This obeys condition 1, because for any \(i, j\), neither housemate \(i\) nor housemate \(j\) has the ley to \(l_{ij}\), so \(K_i \cup K_j \neq \Omega\).

It also obeys condition 2, because if \(i,j,k\) are all different then given any lock \(l_{rs} \in \Omega\), either

  • \(l_{rs} \neq l_{ij}\) (in which case \(l_{rs} \in K_i \cup K_j\)), or
  • \(l_{rs} = l_{ij}\) (in which case \(l_{rs} \in K_k\), as \(k\) is not \(i\) or \(j\))

In either case, at least one of the three housemates can open the lock.

05 Cartesian products

Ordered pairs

When we want to use coordinates to talk about points in the plane, we often do this with pairs of real numbers \((x,y)\): \(x\) tells you how far across to go and \(y\) how far up. The key properties of these pairs \((x, y)\) is that \((x,y) = (z,w)\) if and only if \(x=z\) and \(y=w\). A construction with this property is called an ordered pair, and we can form ordered pairs with elements from any two sets - not just for real numbers.

Information shown:
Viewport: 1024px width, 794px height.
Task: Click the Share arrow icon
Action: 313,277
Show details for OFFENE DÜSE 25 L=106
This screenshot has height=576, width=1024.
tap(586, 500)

--

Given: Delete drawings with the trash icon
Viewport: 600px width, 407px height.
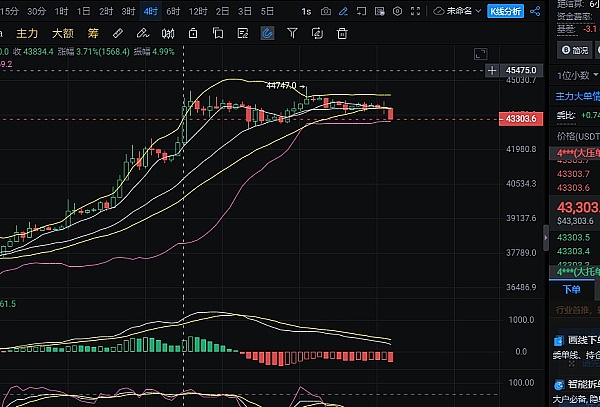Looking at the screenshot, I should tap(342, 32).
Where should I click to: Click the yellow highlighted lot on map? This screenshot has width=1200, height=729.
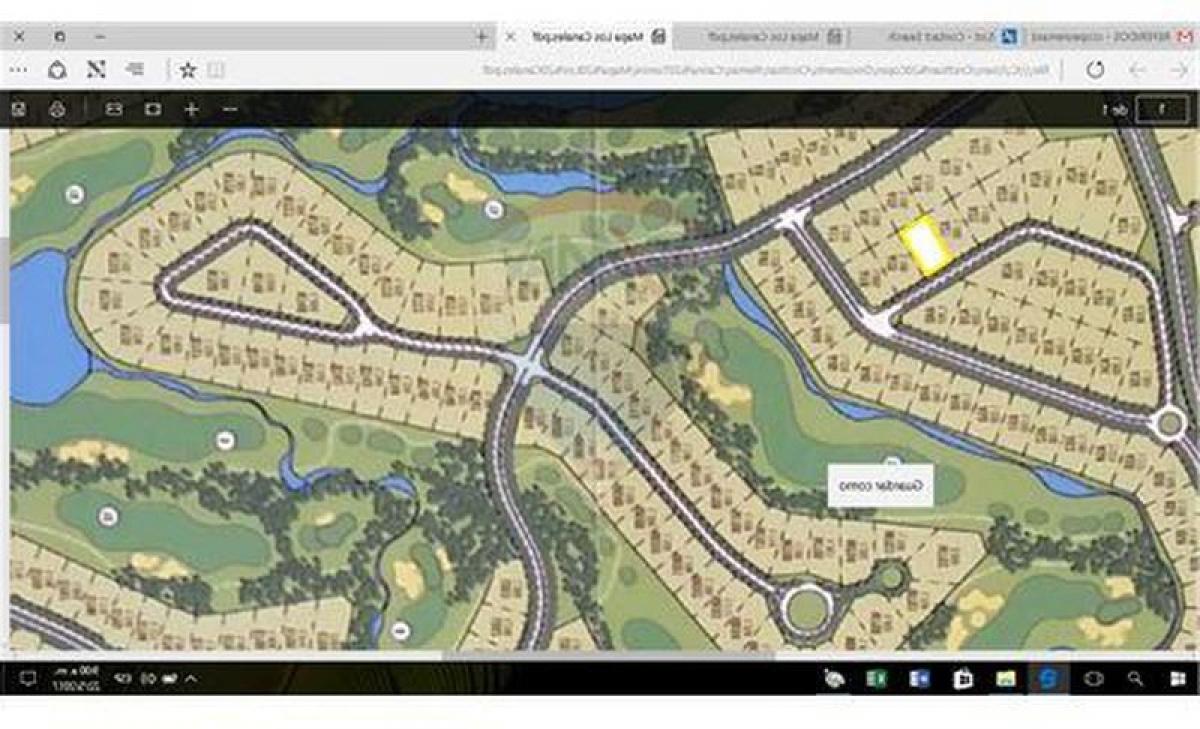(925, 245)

==

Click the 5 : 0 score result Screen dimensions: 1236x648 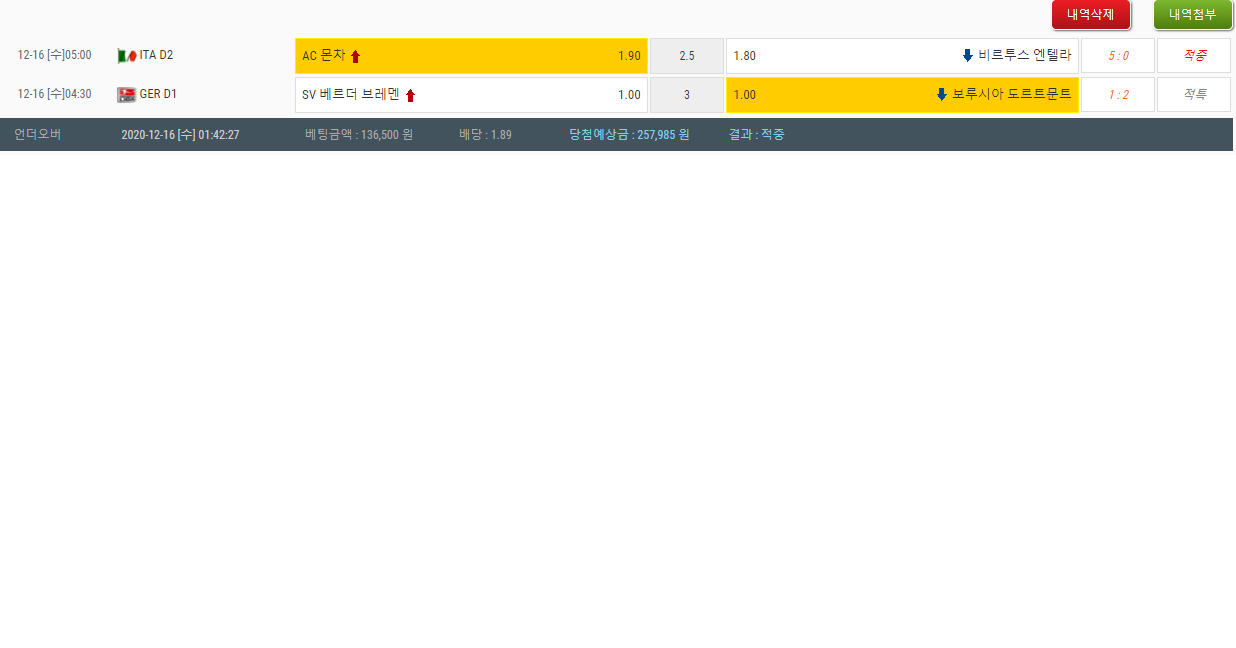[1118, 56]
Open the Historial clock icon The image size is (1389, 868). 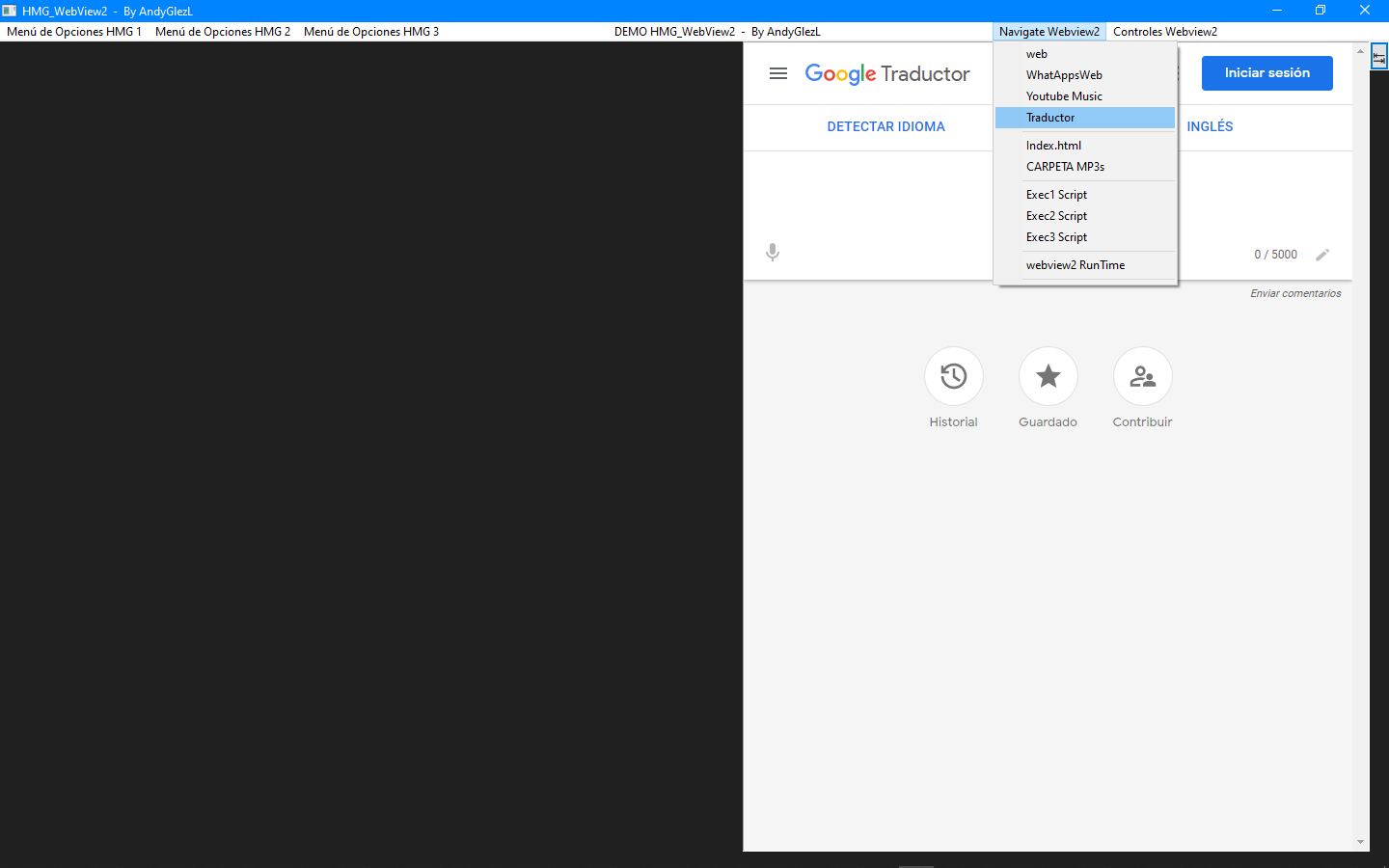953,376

Description of the task:
In the text on sets and ordered pairs, under what condition does (x, y) equal (z, w)? The data is unrelated to the text on sets and ordered pairs.

The completed task:
Exactly when x = z and y = w.